A literature search was conducted regarding the use and evaluation of near-patient testing devices for drugs-of-abuse screening. The results of this research, together our own practical evaluations of such devices, have been collated into this review.
It is proposed that although near-patient testing devices may be useful in remote areas or where rapid action needs to be taken, it should be remembered that they provide only initial screening data and may yield false-positive or flase-negative results. Such devices need to be used with caution because a rapid but unconfirmed result may lead to misdiagnosis and inappropriate treatment for those who have a drug problem. It should be noted that a single result, which may be inaccurate, could lead to the cessation of treatment and a failure to provide care for those in greatest need. In addition, false-positive results may also have medico-legal implications, especially with the initiation of the drug testing and treatment orders.
Near-patient testing devices for drugs of abuse could be an expensive and potentially inaccurate means to monitor patient treatment and drug abuse status.
Urine Sample Specimen Collection
The appropriate specimen for screening for drugs of abuse is a 'spot' urine sample (20-30 ml) which should be stored in a sterile plastic container without preservative. The patient's full name, hospital or other identification number, and the date and time of collection should be written clearly on the specimen container and on the request form. It is also important to record each client's full home postcode. Special care should be taken to ensure that the specimen obtained is authentic i.e. it has been freshly voided by the patient under supervision, and not subsequently adulterated or substituted for a "drug free" specimen. A urine specimen for drugs of abuse screening should be sent by courier or first class mail, but if there is likely to be a delay in dispatch, it should be kept in a 4oC refrigerator prior to being sent to the laboratory.
Screening for drugs of abuse
Screening for drugs of abuse (as distinct from the investigation of volatile substance abuse) is carried out with urine specimens. A wide variety of drugs will be detected qualitatively by the "standard" screening procedure. However, some other substances of abuse are not sought routinely, and in these cases, the laboratory test which is relevant should be requested specifically.

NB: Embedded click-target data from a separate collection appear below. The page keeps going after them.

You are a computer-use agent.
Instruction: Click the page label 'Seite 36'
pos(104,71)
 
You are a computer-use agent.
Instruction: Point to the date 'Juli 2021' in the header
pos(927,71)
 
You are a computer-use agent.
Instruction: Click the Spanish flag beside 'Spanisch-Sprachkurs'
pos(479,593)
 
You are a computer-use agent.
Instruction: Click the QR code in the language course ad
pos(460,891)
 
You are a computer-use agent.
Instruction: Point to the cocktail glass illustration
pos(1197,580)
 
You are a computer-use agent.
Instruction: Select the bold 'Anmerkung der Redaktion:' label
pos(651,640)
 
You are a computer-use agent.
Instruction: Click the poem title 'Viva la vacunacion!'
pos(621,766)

It should be noted that analysis of urine specimens for "drugs of abuse" will only give information about current or recent drug usage. A specimen taken more than a few days after an episode of 'abuse' is likely to be negative on screening for most substances, with the notable exception of cannabis.
The range of substances detected in the "standard" screening procedure includes controlled drugs (CD), prescription-only medicines, medicines available over-the-counter (OTC), and illicit drugs. Confirmation of the presence of specific substances will be routinely carried out where amphetamine and opiate class drugs are detected on screening.